• Collected data entries:
------------------------------

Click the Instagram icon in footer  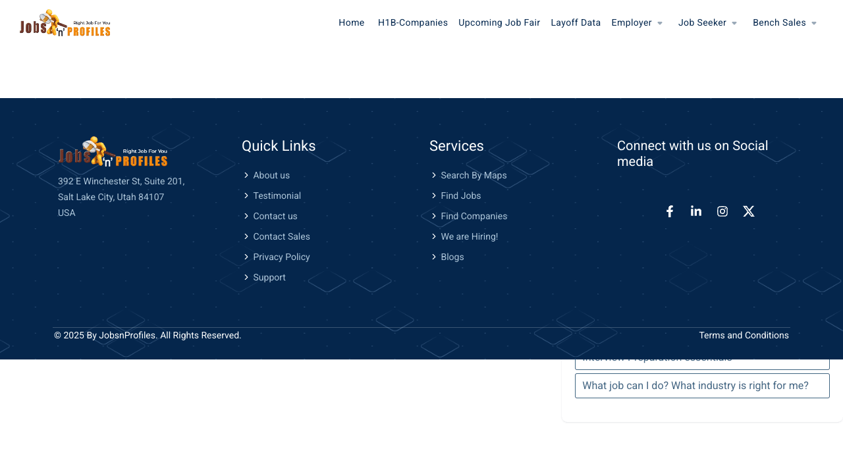point(722,211)
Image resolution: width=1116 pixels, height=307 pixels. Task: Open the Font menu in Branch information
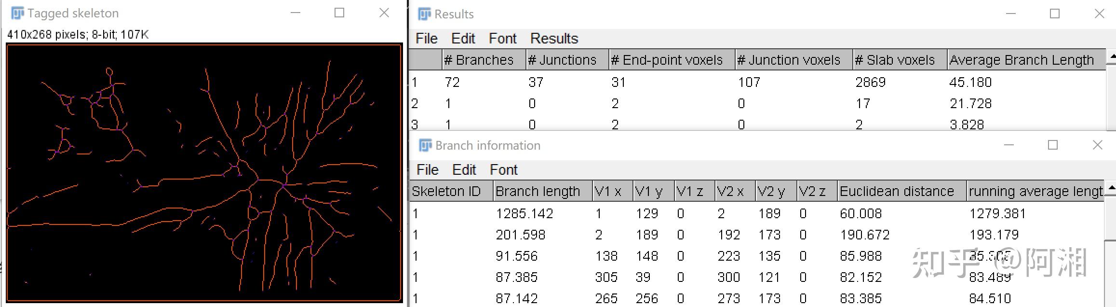pyautogui.click(x=503, y=170)
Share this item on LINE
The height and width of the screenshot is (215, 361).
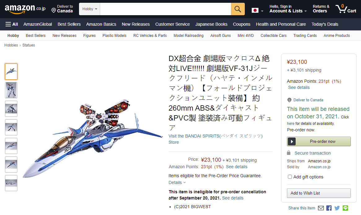coord(345,208)
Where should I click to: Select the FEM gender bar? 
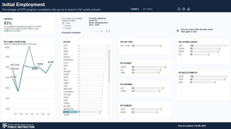point(146,109)
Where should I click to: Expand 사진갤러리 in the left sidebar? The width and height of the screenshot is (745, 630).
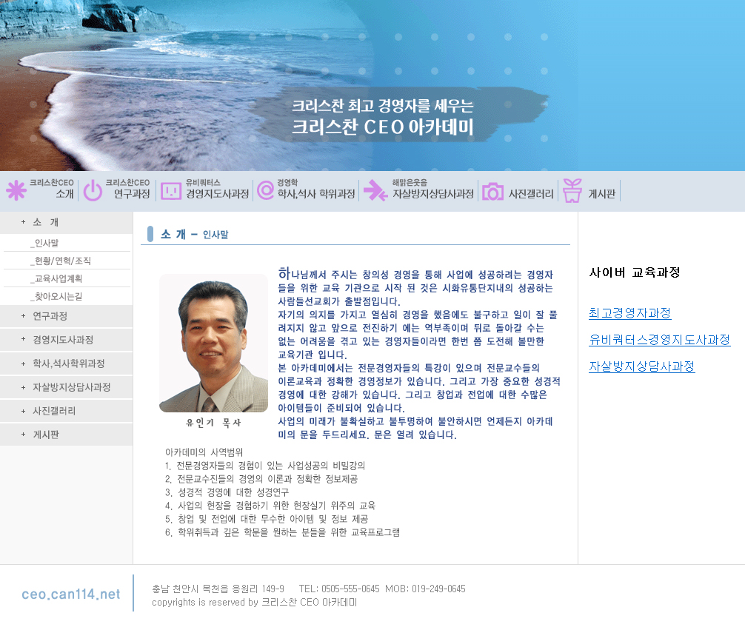[54, 411]
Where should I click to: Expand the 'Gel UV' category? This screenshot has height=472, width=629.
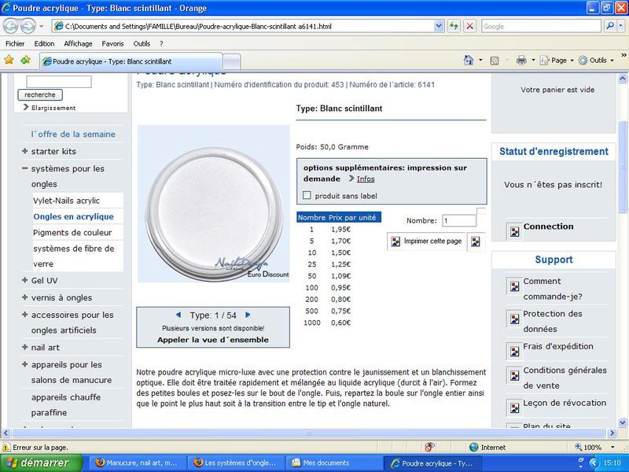pyautogui.click(x=25, y=280)
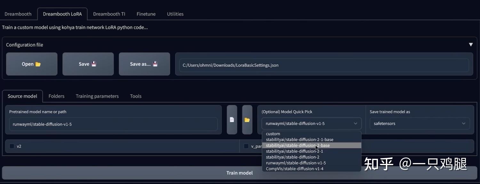The height and width of the screenshot is (184, 480).
Task: Open the folder browse icon beside model path
Action: [x=247, y=120]
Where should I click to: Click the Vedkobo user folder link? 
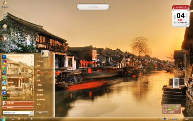pyautogui.click(x=40, y=61)
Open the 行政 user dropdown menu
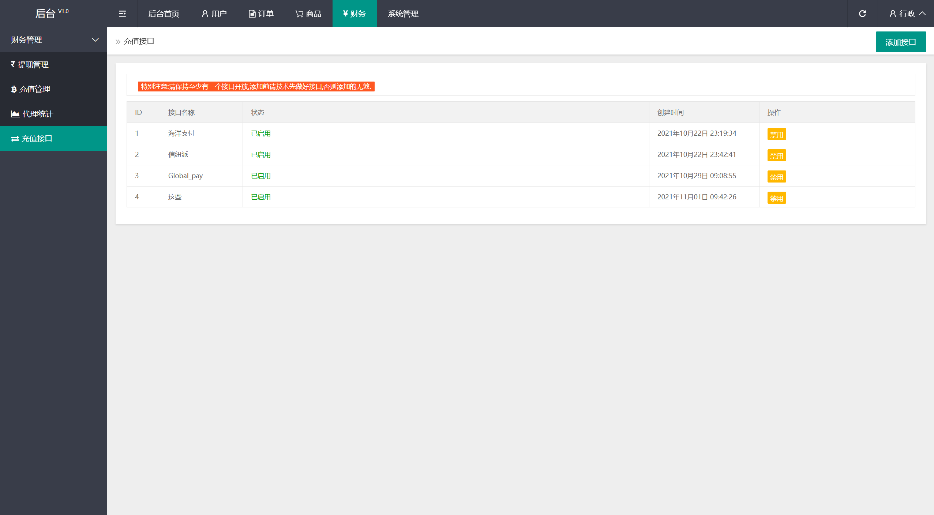This screenshot has width=934, height=515. 907,14
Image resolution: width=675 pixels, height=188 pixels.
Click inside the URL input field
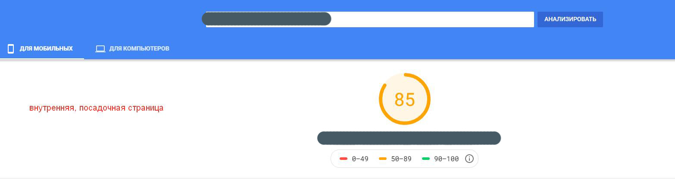coord(431,19)
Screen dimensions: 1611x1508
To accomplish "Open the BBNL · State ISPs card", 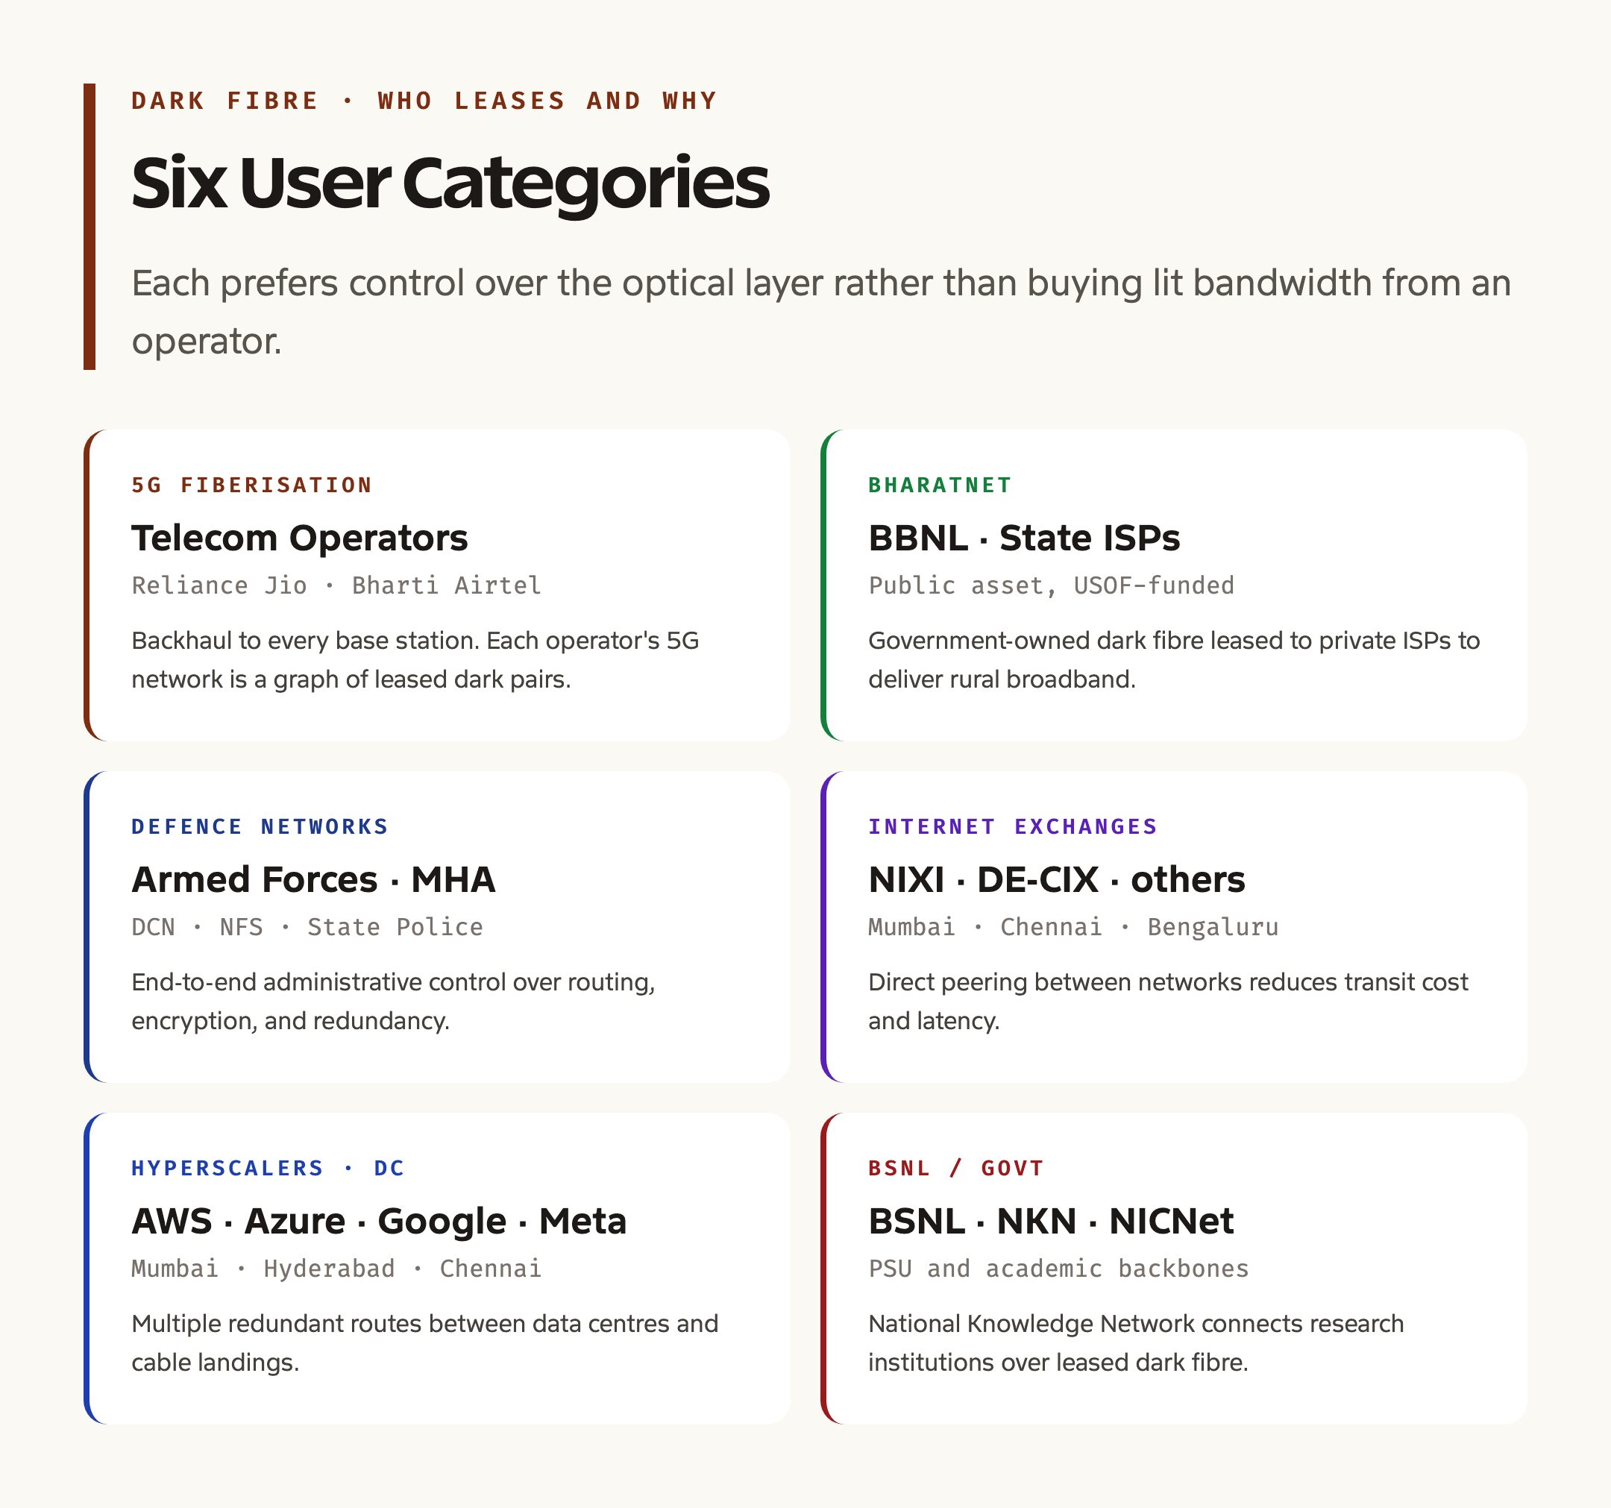I will point(1173,585).
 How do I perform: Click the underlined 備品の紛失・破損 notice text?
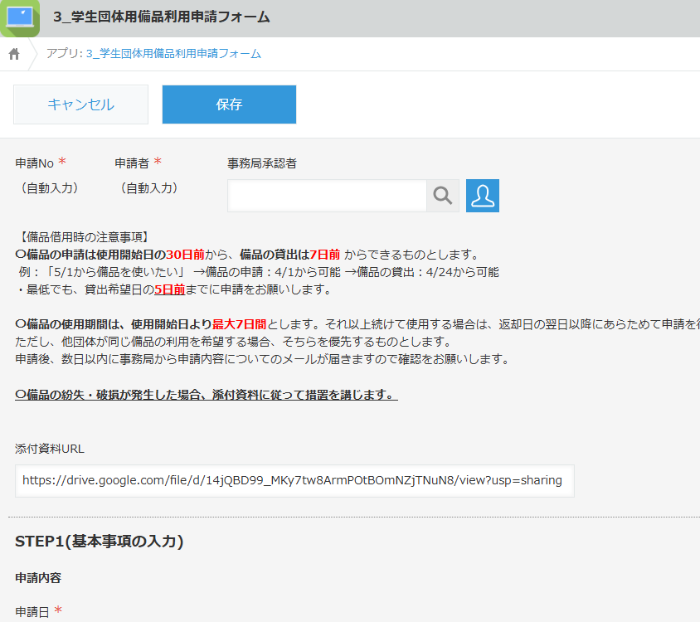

------------------------------

• TASK OBJECTIVE: Return exactly the lines that appear in the data above between the line containing "Open the 行政 user dropdown menu" and the line containing "Screen dimensions: 1611x1508", both of which are included, and leave the pictures out.

• ANSWER SPACE:
Open the 行政 user dropdown menu
This screenshot has width=934, height=515. 907,14
Image resolution: width=675 pixels, height=188 pixels.
Click inside the URL input field
coord(431,19)
Screen dimensions: 1611x1508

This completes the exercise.